Required action 1 =>
Answer these questions from the blog post on wages and the Obama and Romney approaches:
(a) As of what year had the wage share of the economy sunk to record lows, according to the quoted passage?
(b) Which three things does the writer say are still costly and rising sharply?
(c) During which era does the writer suppose the choice of cheaper goods over middle class jobs was made?
Required action 2 => List every promise the blog post on wages and the Obama and Romney approaches attributes to Romney.
____ Provided passage
Sunday, September 30, 2012

Good...And Bad...

David Frum finally identifies the main problem facing our society:

We live in a world of global competition now, where even white-collar jobs can be outsourced to India. If the jobs can't be exported, then the workers are imported, via legal or illegal immigration. Outside the government sector, unions wield little clout -- where they exist at all. For those reasons and others, the wage share of the economy had already sunk to record lows as of 2007.

I'll rephrase that a little - the global economy leads to a very few, elite number of people of high skill to be incredibly successful - and the vast majority of average or above-average folks to experience declining wages. This is the future, folks. No good jobs for most of you - and 1 or 2 of your friends becoming members of the super rich. Not a recipe for a healthy society.

Frum goes on to outline the difference between Obama and Romney's approach to this issue. Neither is even remotely satisfactory. Obama thinks we can redistribute via government bulk - infrastructure and public jobs that pay well and insurance programs to make sure everyone's basic needs are met. This is obviously an undesirable solution as there are only so many public sector jobs and who wants a society where everyone is dependent on the government for survival?

Romney promises lower taxes, more innovation in the marketplace, and cheaper products through globalization, so while wages will continue to decline, the standard of living will rise. The main problem with this argument: housing, healthcare, and education are still costly and rising sharply with no signs of decline. And these are important to most people - and important to the long term health of our society - we need families to grow and they need houses to live in, we need to educate all the kids and this costs money, and obviously, we need to stay healthy and pay for medical stuff. We can't be having middle class people going bankrupt over hospital bills.

Obama's plan on this issue is better than Romney's, but just barely. I suppose we already made this choice to head down the road of cheaper goods at the expense of middle class jobs years ago during the Clinton era. I don't like the look of this future.
________
____ Given data
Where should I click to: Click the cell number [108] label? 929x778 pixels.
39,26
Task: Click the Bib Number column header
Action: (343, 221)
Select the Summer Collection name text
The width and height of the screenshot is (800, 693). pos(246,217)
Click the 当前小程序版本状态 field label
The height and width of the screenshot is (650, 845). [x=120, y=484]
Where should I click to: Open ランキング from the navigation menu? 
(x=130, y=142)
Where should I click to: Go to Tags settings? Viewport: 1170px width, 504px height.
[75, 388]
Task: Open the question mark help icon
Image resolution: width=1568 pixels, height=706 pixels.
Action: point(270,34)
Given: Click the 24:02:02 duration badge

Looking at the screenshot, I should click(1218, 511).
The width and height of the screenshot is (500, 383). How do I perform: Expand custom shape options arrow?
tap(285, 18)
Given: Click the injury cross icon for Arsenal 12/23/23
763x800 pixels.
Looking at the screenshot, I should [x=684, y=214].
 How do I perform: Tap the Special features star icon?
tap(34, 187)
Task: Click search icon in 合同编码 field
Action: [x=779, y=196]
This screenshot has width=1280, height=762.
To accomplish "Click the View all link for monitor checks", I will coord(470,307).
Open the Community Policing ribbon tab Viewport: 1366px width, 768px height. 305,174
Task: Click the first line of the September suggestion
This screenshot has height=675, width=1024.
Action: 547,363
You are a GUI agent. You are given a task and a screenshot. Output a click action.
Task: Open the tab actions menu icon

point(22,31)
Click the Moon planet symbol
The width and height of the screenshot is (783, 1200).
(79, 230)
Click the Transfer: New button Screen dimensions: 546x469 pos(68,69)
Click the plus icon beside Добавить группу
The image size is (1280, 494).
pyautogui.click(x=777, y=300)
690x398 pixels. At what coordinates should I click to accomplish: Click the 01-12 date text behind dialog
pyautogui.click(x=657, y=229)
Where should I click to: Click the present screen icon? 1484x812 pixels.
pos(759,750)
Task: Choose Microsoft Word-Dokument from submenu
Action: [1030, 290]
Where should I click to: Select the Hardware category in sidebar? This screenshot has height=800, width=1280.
________
Exercise solution 1 =>
(a) 2007
(b) Housing, healthcare, and education
(c) The Clinton era

Exercise solution 2 =>
- Lower taxes
- More innovation in the marketplace
- Cheaper products through globalization